Directions for this task: Could you repeat the data word for word while skipping the pictures?

Collection entries:

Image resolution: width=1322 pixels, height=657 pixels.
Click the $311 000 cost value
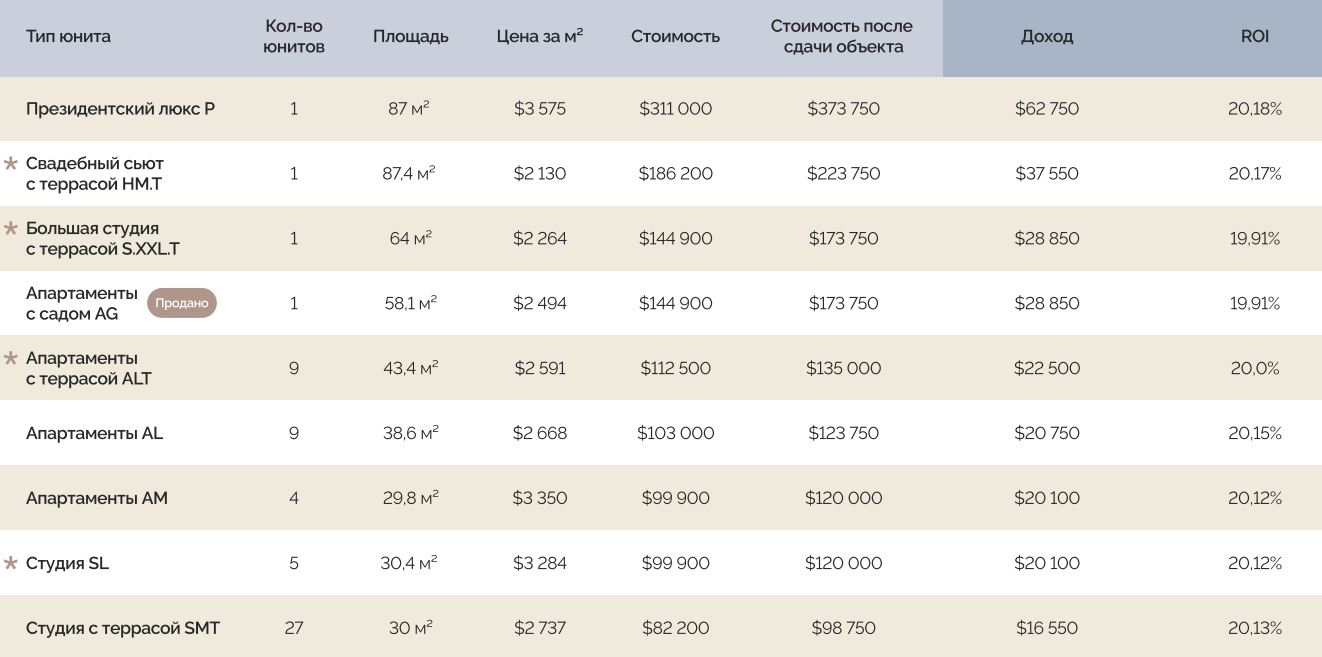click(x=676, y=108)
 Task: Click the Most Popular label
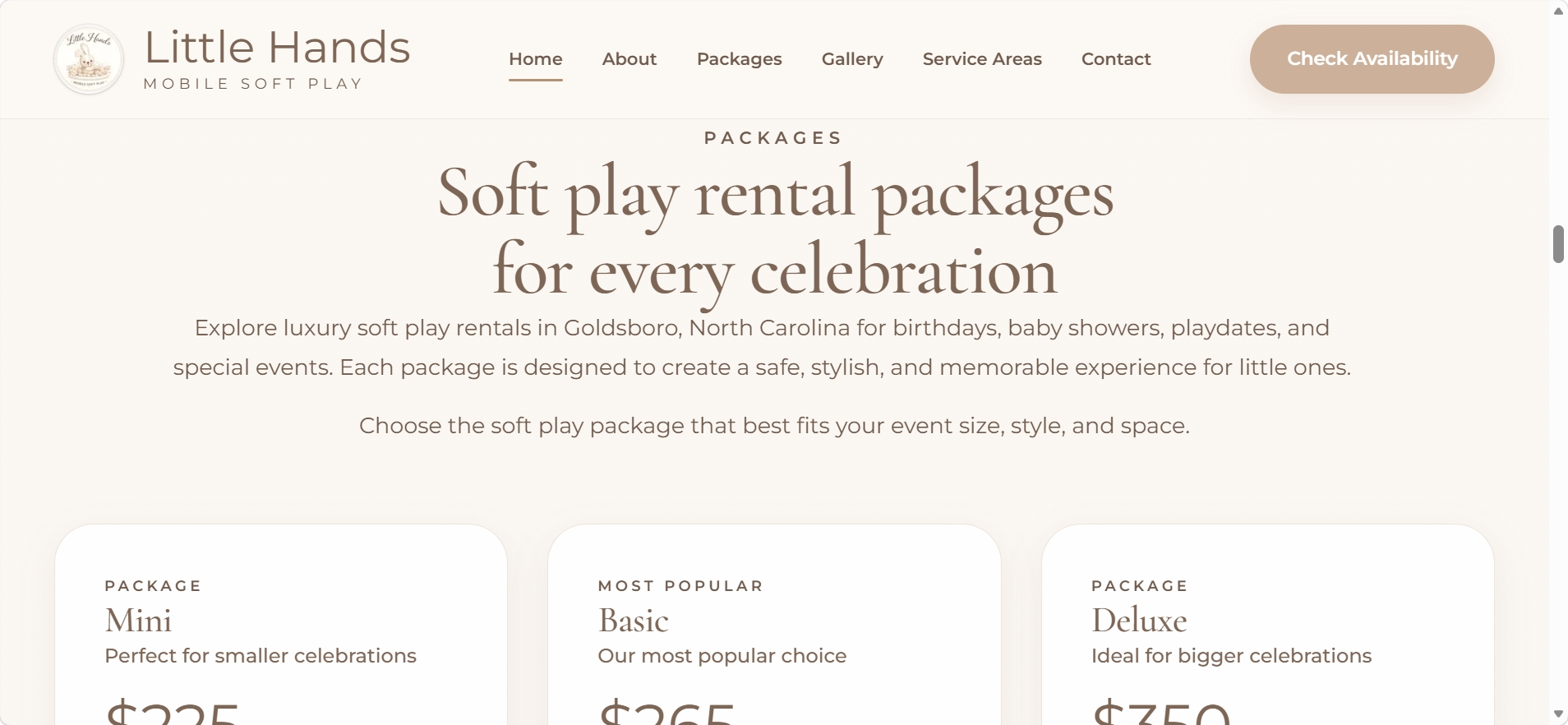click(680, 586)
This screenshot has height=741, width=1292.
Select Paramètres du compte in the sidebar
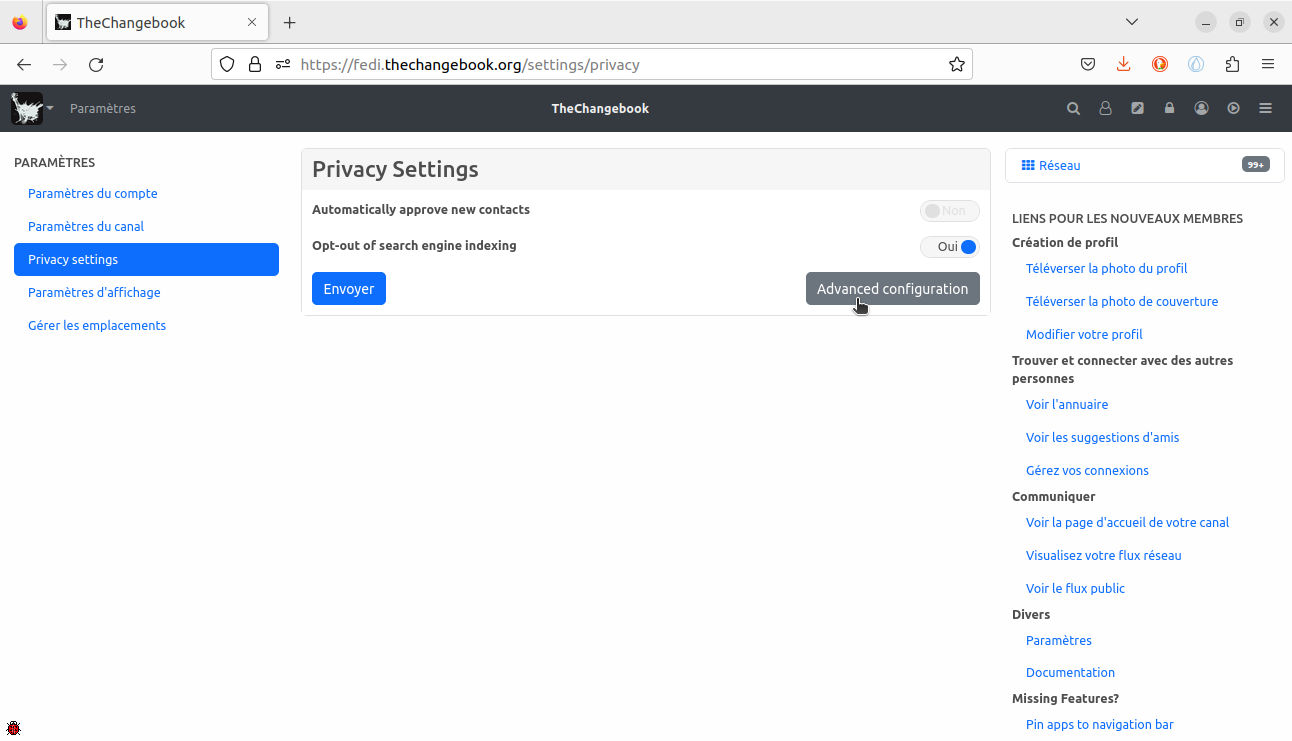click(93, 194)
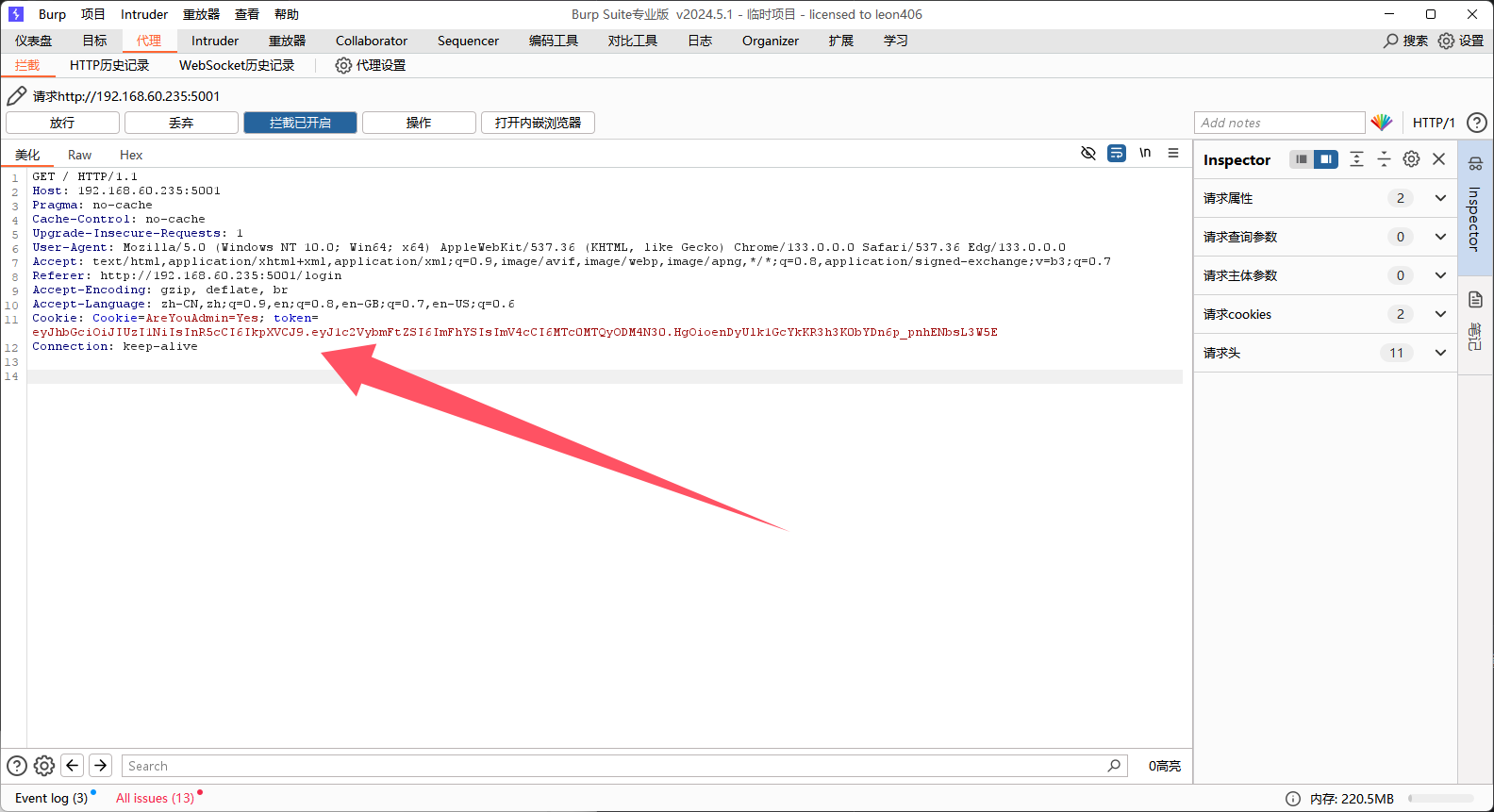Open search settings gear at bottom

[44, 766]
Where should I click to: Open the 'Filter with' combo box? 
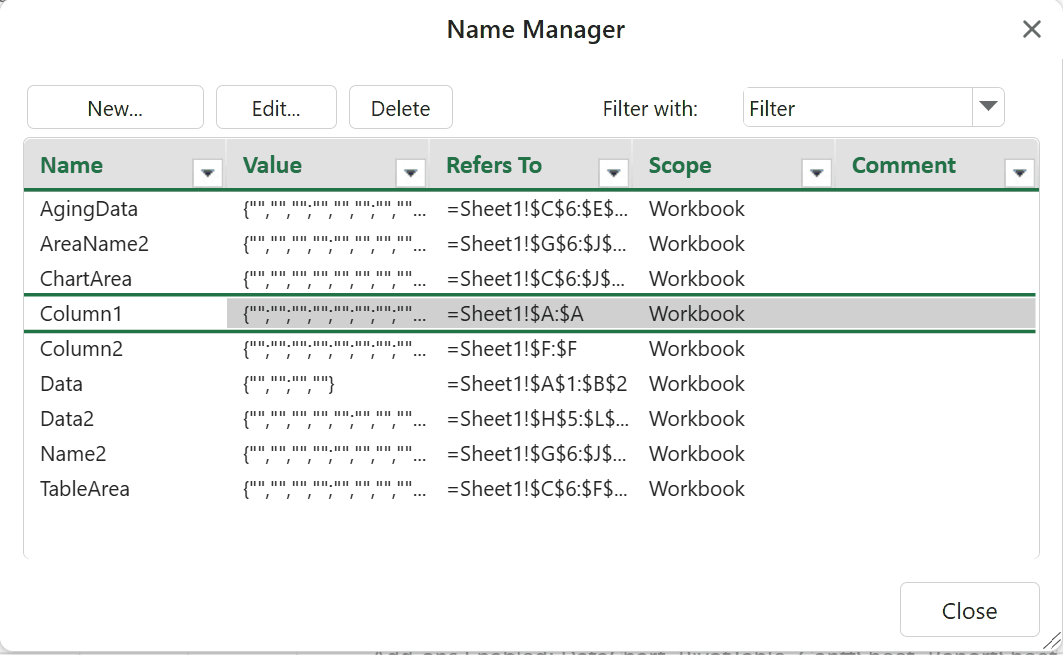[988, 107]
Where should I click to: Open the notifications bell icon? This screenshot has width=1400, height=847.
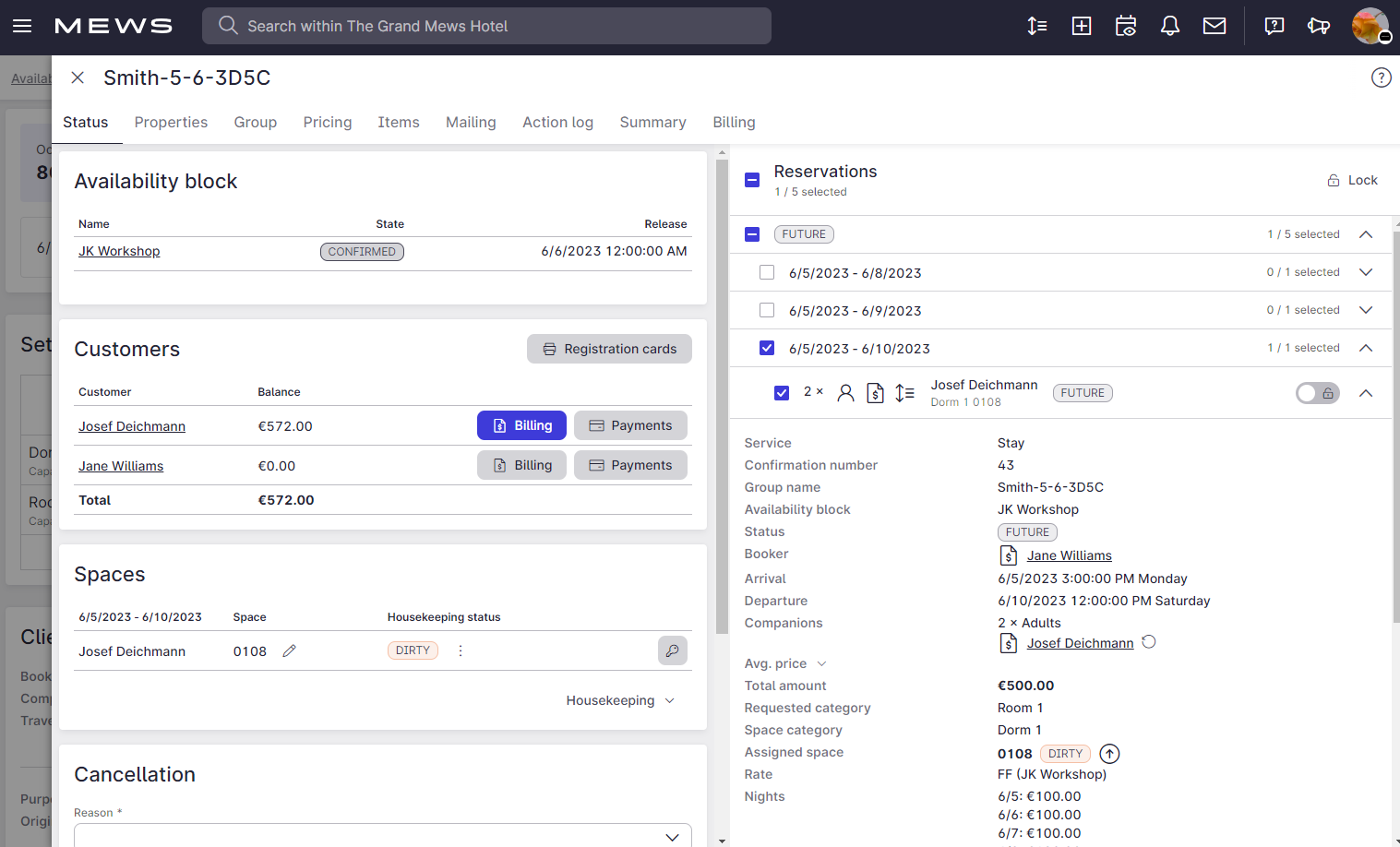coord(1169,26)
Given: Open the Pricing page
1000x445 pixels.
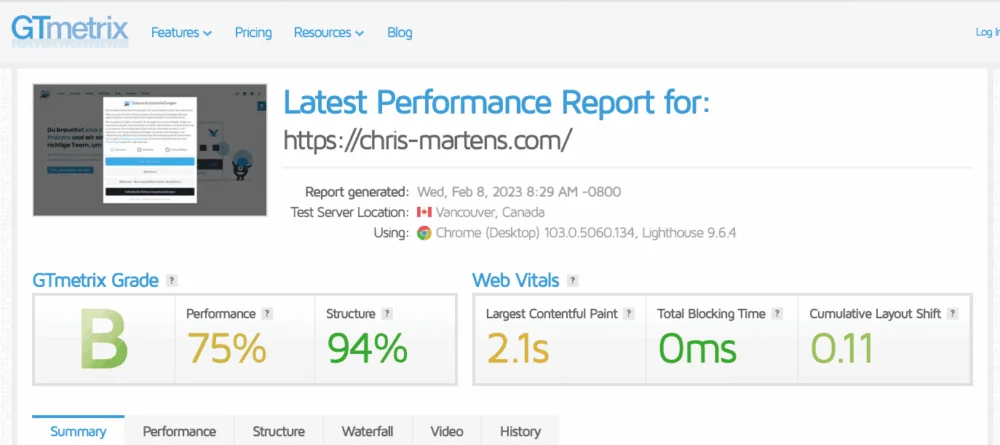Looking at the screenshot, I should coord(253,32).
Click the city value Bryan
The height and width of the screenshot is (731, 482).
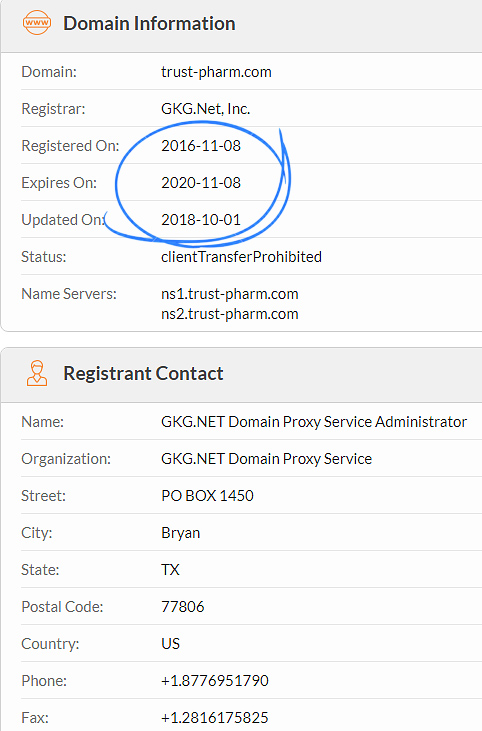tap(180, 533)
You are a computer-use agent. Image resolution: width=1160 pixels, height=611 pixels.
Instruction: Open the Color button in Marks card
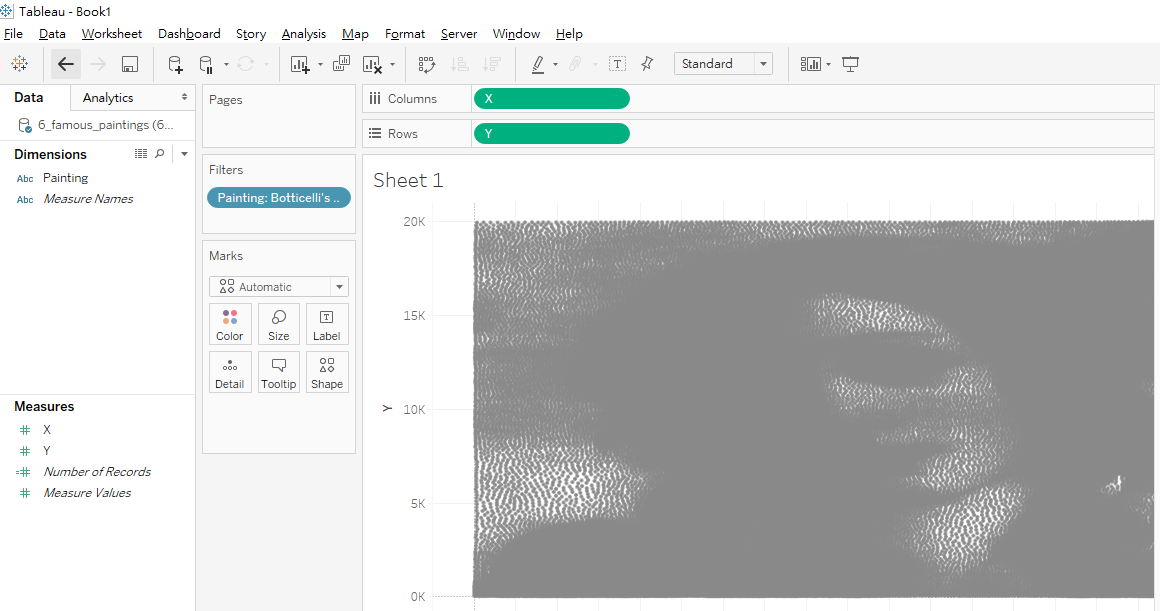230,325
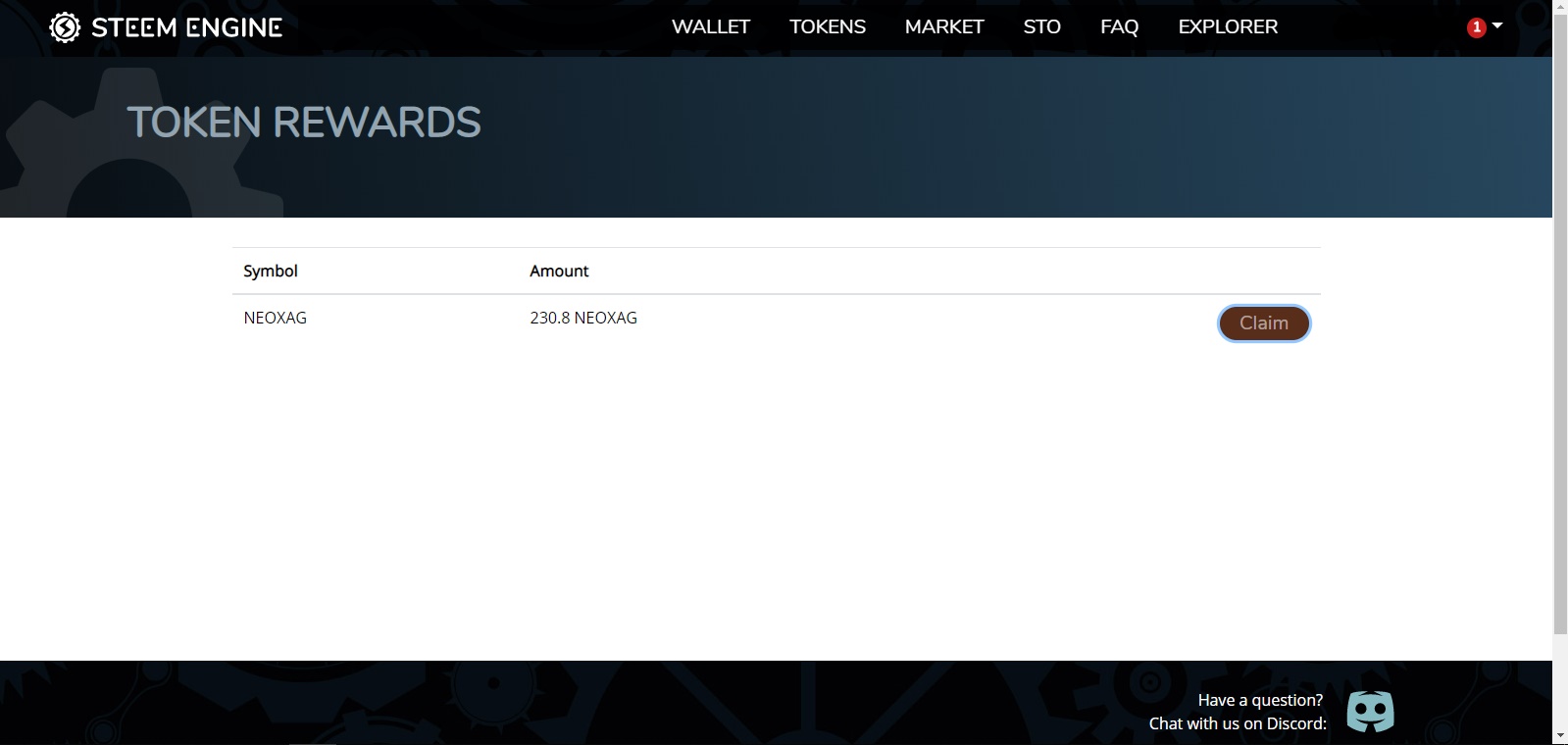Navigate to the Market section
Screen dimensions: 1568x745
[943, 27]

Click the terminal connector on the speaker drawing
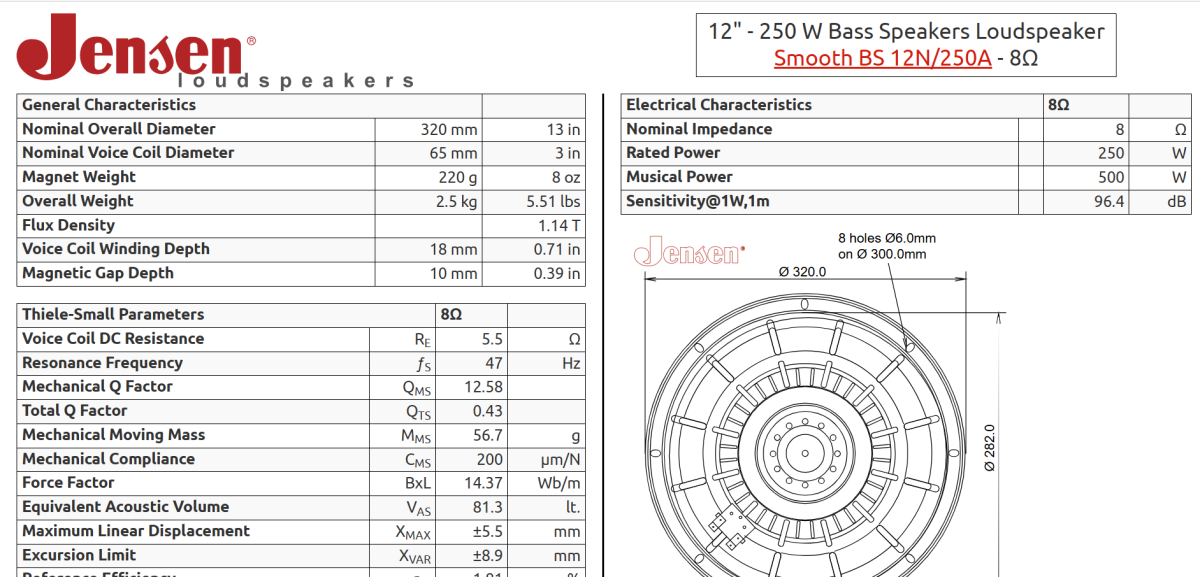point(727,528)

Your response:
Image resolution: width=1322 pixels, height=657 pixels.
Click the $311 000 cost value
click(x=676, y=108)
 Task: Click the Most Popular label
click(680, 586)
This screenshot has height=741, width=1292.
Select Paramètres du compte in the sidebar
click(93, 194)
Open search settings gear at bottom

[44, 766]
Where should I click to: Open the 'Filter with' combo box? 
[988, 107]
Where should I click to: Open the notifications bell icon? This screenshot has width=1400, height=847.
coord(1169,26)
Given: Open the Pricing page
1000x445 pixels.
Looking at the screenshot, I should coord(253,32).
Click the city value Bryan
The height and width of the screenshot is (731, 482).
tap(180, 533)
You are a computer-use agent. Image resolution: width=1160 pixels, height=611 pixels.
Instruction: Open the Color button in Marks card
230,325
Navigate to the Market section
Screen dimensions: 1568x745
[943, 27]

Click the terminal connector on the speaker drawing
point(727,528)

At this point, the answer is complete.